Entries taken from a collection
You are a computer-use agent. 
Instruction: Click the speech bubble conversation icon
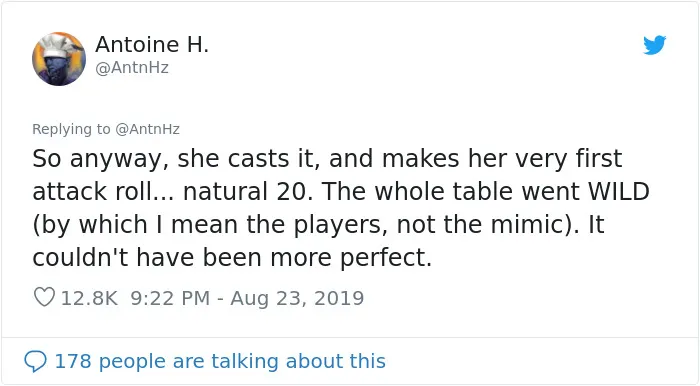tap(35, 361)
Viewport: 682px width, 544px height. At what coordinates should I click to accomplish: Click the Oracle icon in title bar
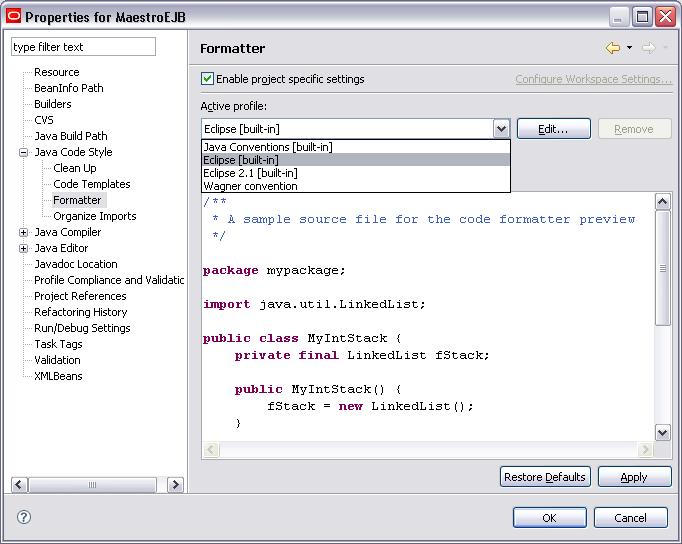pyautogui.click(x=13, y=17)
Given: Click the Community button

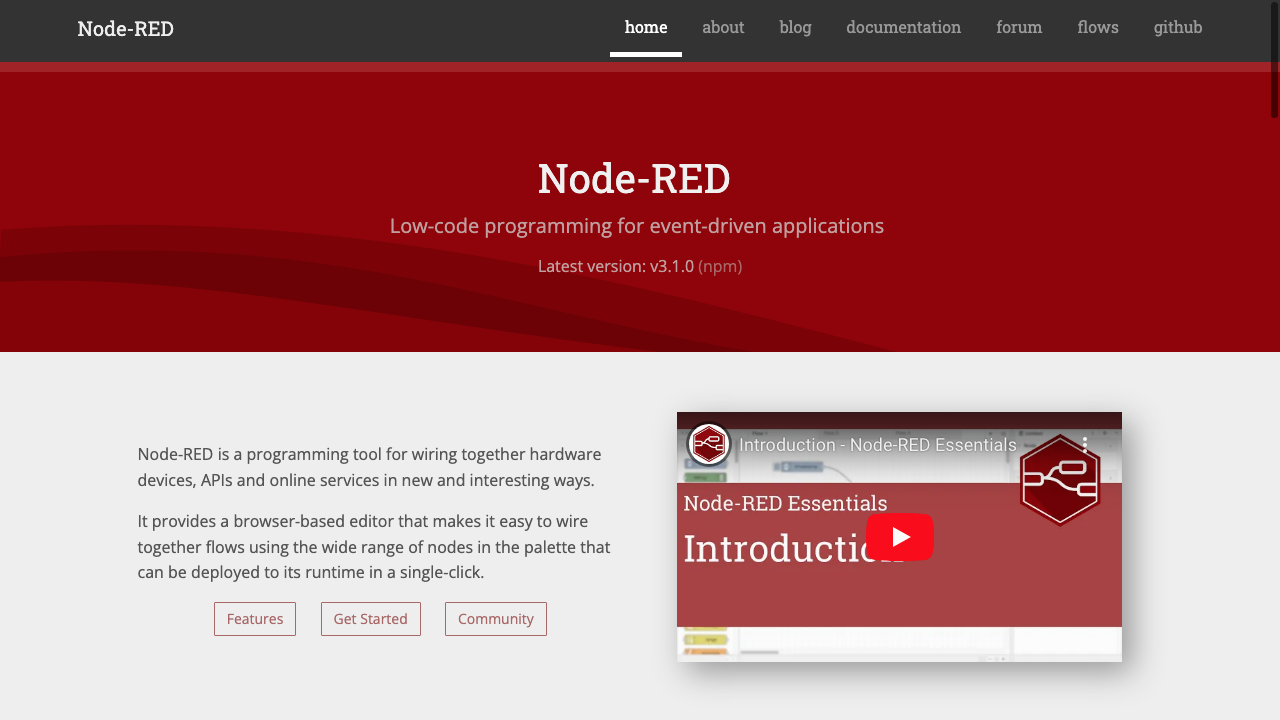Looking at the screenshot, I should [x=495, y=618].
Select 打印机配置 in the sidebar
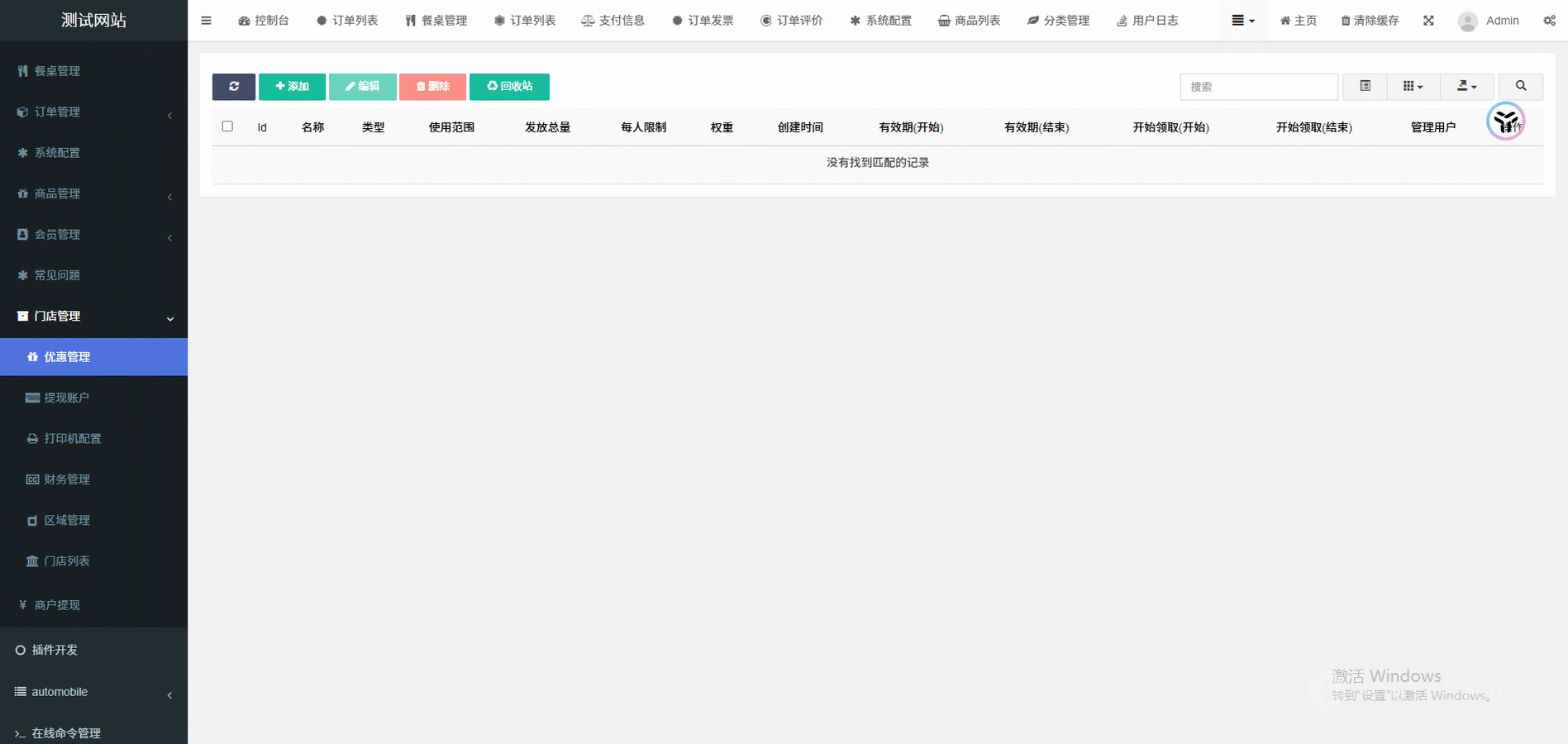This screenshot has width=1568, height=744. click(x=73, y=438)
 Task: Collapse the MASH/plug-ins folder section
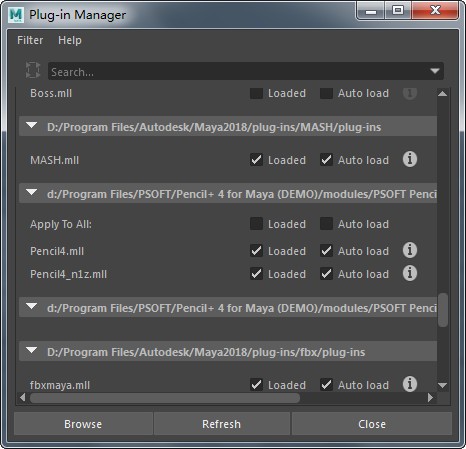click(32, 126)

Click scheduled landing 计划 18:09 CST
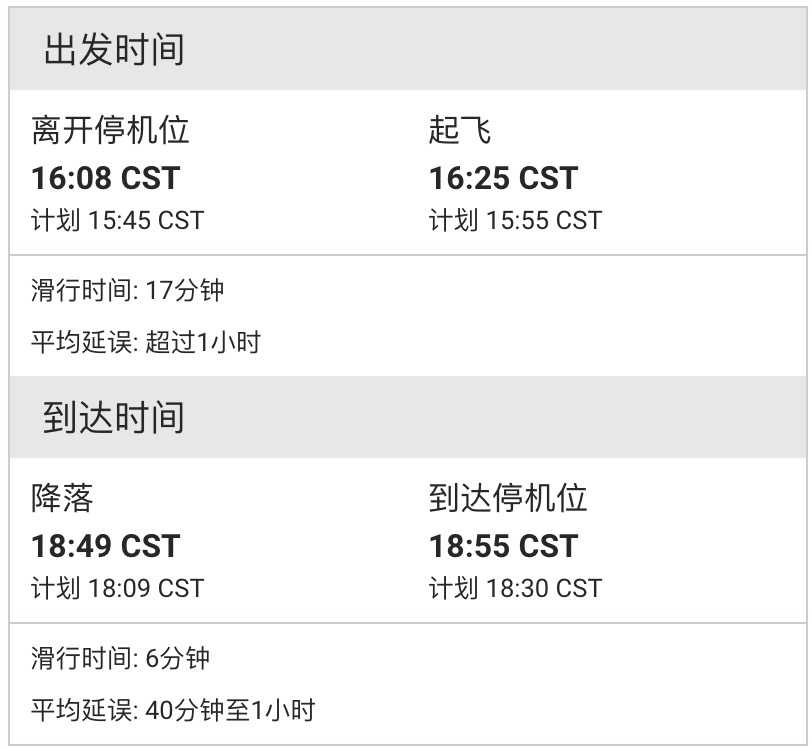click(118, 588)
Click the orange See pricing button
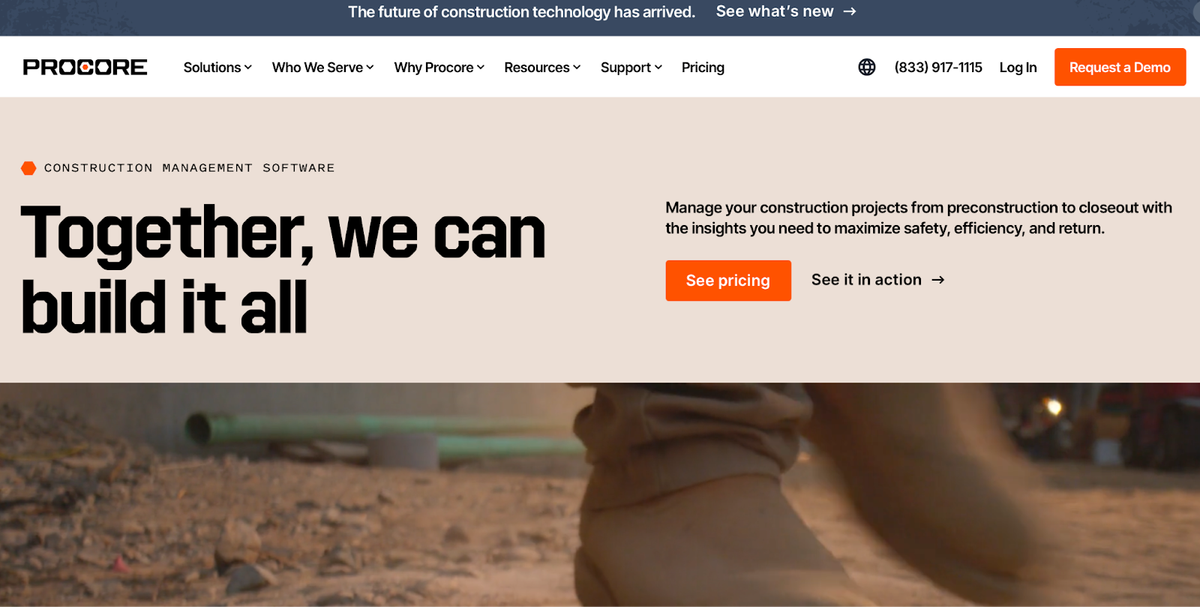The image size is (1200, 607). click(728, 281)
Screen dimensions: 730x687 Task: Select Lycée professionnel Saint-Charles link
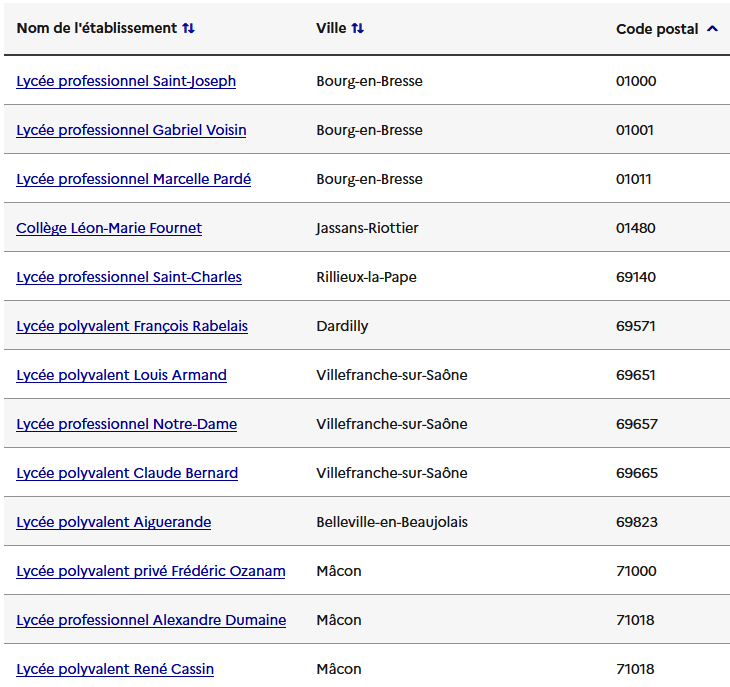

_Try it_
The entries above need an exact copy without their pictures.

_Task solution_
You are a computer-use agent. 
Instruction: Click the speech bubble conversation icon
tap(35, 361)
Viewport: 682px width, 544px height. At what coordinates should I click to accomplish: Click the Oracle icon in title bar
pyautogui.click(x=13, y=17)
Given: Click the Community button

Looking at the screenshot, I should [x=495, y=618].
Select 打印机配置 in the sidebar
This screenshot has width=1568, height=744. click(x=73, y=438)
 Task: Collapse the MASH/plug-ins folder section
click(32, 126)

Click scheduled landing 计划 18:09 CST
click(118, 588)
Click the orange See pricing button
The image size is (1200, 607). click(728, 281)
Screen dimensions: 730x687 Task: Select Lycée professionnel Saint-Charles link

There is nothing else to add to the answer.